A queda da ponte Juscelino Kubitschek de Oliveira, na divisa entre Tocantins e Maranhão, no último domingo (22), expõe um panorama alarmante sobre a infraestrutura rodoviária brasileira. Segundo levantamento da Folha de S.Paulo, 727 pontes federais estão em condições críticas ou ruins, representando 12,5% das estruturas monitoradas pelo Departamento Nacional de Infraestrutura de Transportes (Dnit).
O levantamento, com dados atualizados até maio de 2023, revelou que 130 pontes estão classificadas como críticas e outras 597 como ruins.

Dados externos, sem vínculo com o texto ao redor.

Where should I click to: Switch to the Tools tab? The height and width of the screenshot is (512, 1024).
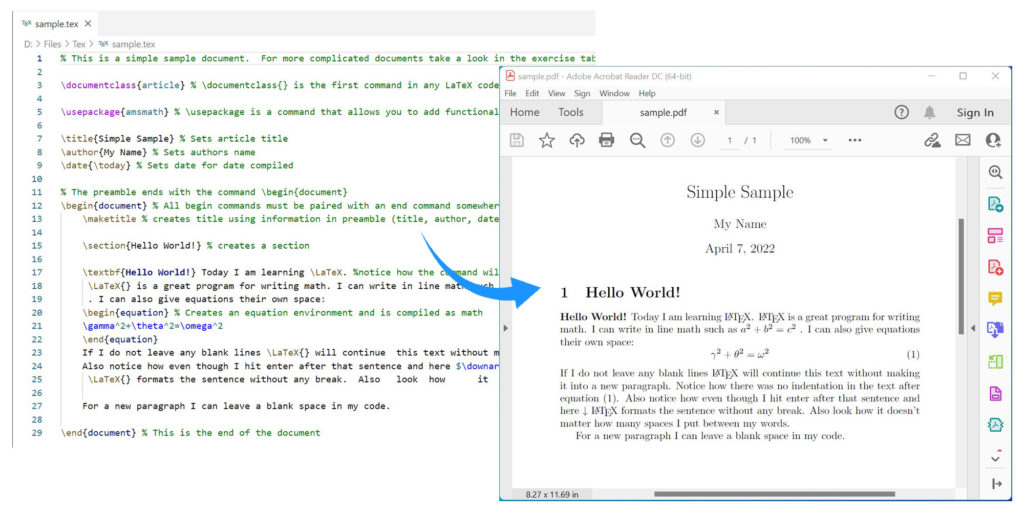pos(571,112)
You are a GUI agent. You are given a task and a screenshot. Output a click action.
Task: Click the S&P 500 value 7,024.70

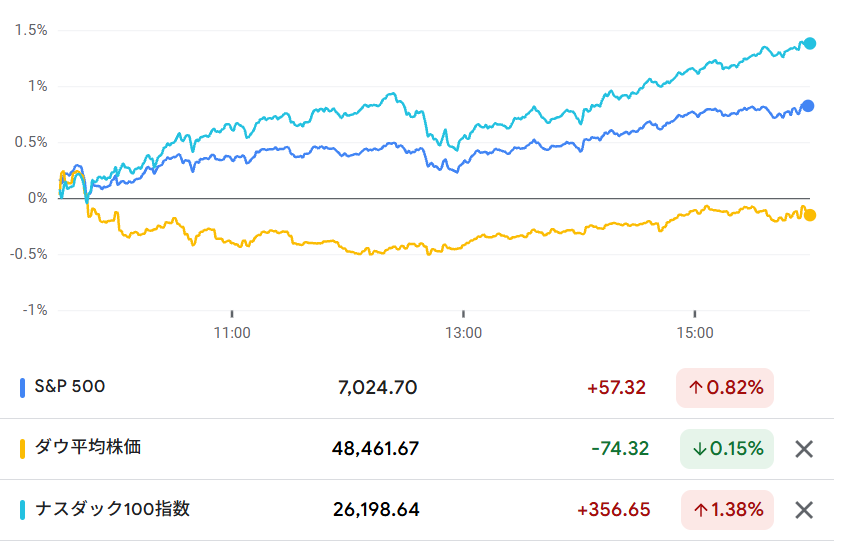pos(378,388)
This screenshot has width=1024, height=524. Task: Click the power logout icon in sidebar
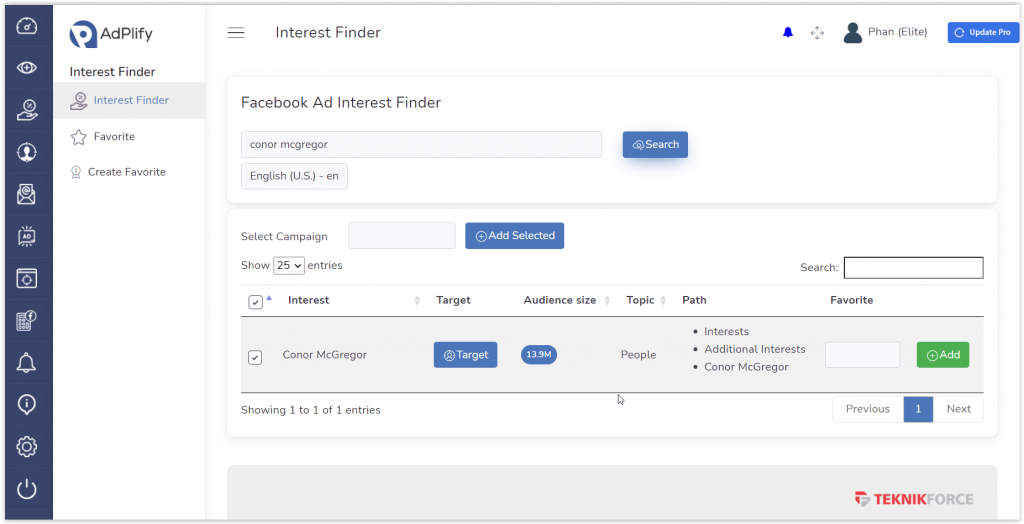click(x=27, y=489)
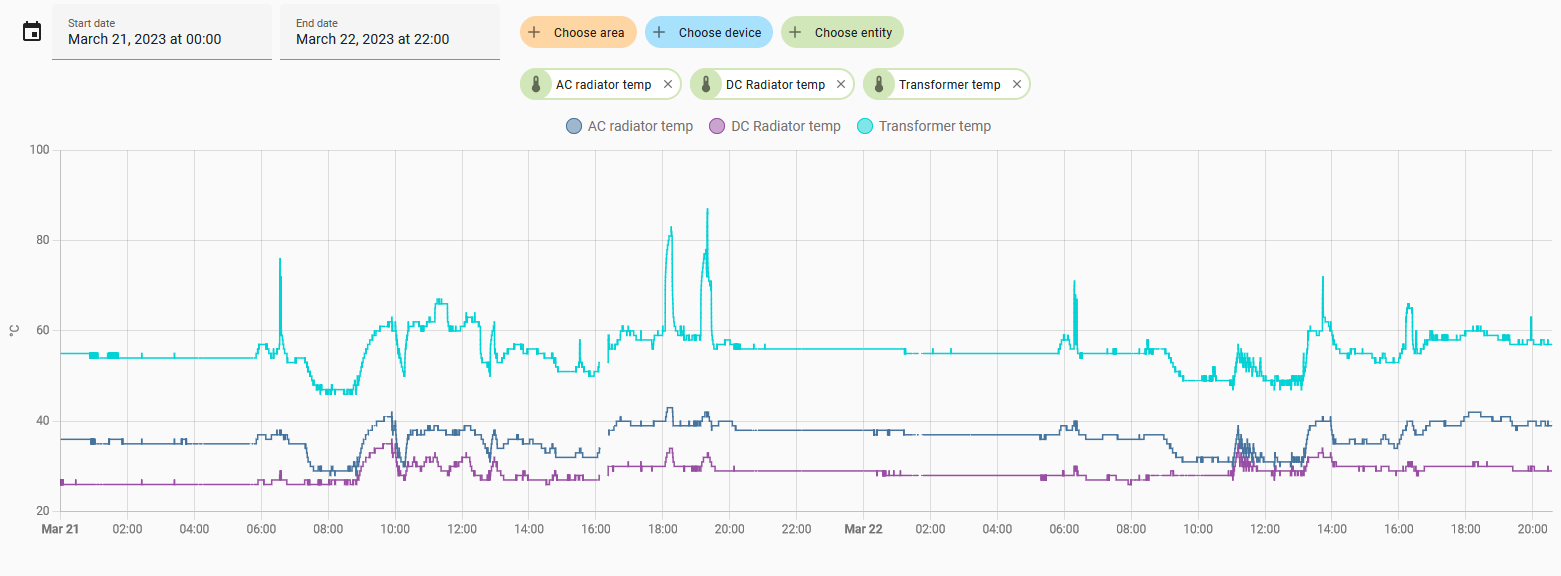
Task: Click plus icon on Choose area chip
Action: (x=534, y=32)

Ao todo, o Dnit é responsável pela fiscalização e manutenção de 5.827 pontes em todo o país, não incluindo viadutos, túneis e passarelas.
A ponte que desabou estava na categoria 2 (ruim), com indícios de danos estruturais graves como fissuras, desgaste em juntas de dilatação e falhas em pilares. A tragédia já deixou pelo menos três vítima fatal confirmada, 15 desaparecidos e vários feridos.

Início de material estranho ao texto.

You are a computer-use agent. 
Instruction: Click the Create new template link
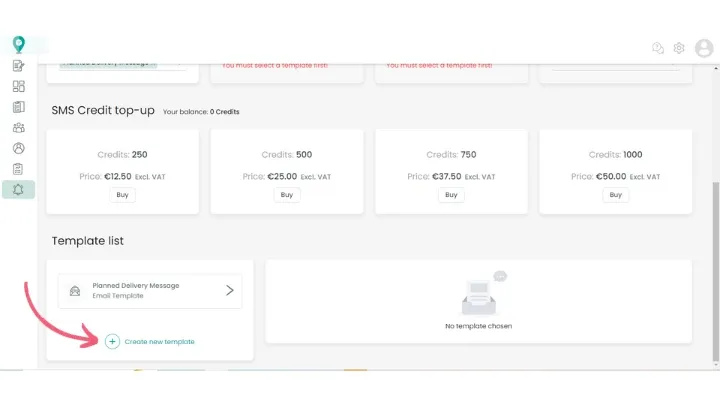pos(159,342)
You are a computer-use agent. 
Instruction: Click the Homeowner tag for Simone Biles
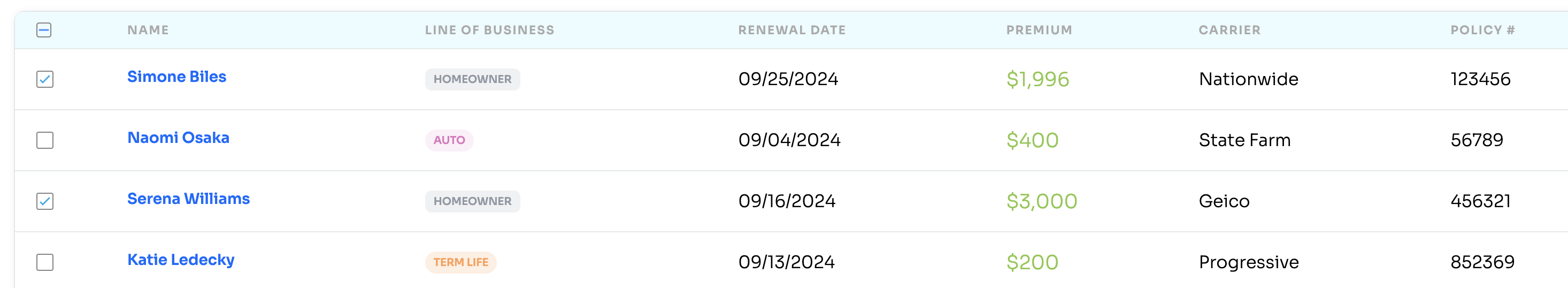pos(472,79)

Os Estados brasileiro mais afetados pela precariedade são Minas Gerais (59 pontes ruins e 22 críticas), Bahia (18 críticas) e Ceará (77 ruins e críticas).
O ministro dos Transportes, Renan Filho, afirmou que foi aberta uma sindicância para apurar as causas e responsabilidades pelo colapso. O Dnit informou que entre 2021 e 2023 destinou R$ 3,5 milhões para manutenção da ponte e que um novo edital de R$ 13 milhões, lançado em maio de 2024, fracassou devido à falta de empresas interessadas.
Enquanto as investigações prosseguem, uma balsa fará temporariamente o transporte entre Aguiarnópolis (TO) e Estreito (MA). Não foi divulgado quem arcará com o custo da travessia se a União ou o usuário. Já os caminhões serão desviados para rotas alternativas, o que vai acarretar demora na viagem e elevação do custo do transporte.
A ponte JK de Oliveira era parte essencial da rota Transamazônica (BR 230) e conectava o Nordeste à Amazônia. Próxima à ferrovia Norte-Sul e à hidrelétrica de Estreito, sua queda impacta diretamente o transporte de mercadorias e o deslocamento de pessoas na região.
A situação precária das pontes brasileiras levanta questionamentos sobre a eficiência da gestão pública e o destino dos recursos destinados à infraestrutura.
Com a tragédia ainda sendo investigada e as obras emergenciais em planejamento, a população aguarda respostas e medidas concretas para evitar que novos desastres se repitam.